( dpa ) - Fiji military strongman Voreqe "Frank" Bainimarama, who seized power in a bloodless coup that ousted the elected government 14 months ago, has tightened his grip on the Pacific island state by appointing himself chairman Tuesday of the influential Great Council of Chiefs, news reports from the capital, Suva, said.
Bainimarama made himself head of a new 52-member council in a government gazette notice that said politicians and anyone who had held public office or contested an election in the past seven years would be excluded, the independent Fijilive website said.
Bainimarama, the head of Fiji's military forces, had disbanded the chiefs council last year after he took power in December 2006, appointing himself prime minister. At the time, he accused the council of threatening racial harmony by favouring the indigenous Fijian majority over ethnic Indians.
The 62-member council was the country's highest and most powerful traditional institution and wielded enormous political influence in the country of about 920,000 people, 55 per cent of whom are Fijian and 37 per cent Indian.
Reports said members of a task force Bainimarama set up last year to review membership and operations of the council were not consulted ahead of Tuesday's announcement.
Ro Teimumu Kepa, a high chief and former education minister, who was on the old council, told the online newspaper Fijilive, "His self-appointment will see him manipulating and controlling the country. It will bring about dictatorship.
"He will put there people of his own choosing so he will be able to manipulate them."
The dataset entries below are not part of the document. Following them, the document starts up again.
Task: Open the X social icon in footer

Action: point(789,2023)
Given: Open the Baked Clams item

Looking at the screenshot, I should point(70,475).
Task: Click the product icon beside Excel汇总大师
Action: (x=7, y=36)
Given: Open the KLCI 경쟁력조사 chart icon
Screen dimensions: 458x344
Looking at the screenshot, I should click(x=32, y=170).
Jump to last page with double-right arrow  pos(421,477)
The European Union, a major aid donor to Fiji; New Zealand; Australia; and the British Commonwealth have been urging Bainimarama to hold new elections to restore democracy.
But, noting slow progress following months of emergency rule last year, New Zealand Foreign Minister Winston Peters said, "It is hard to avoid the conclusion that his intention is to delay the election until he is confident he can gerrymander the outcome."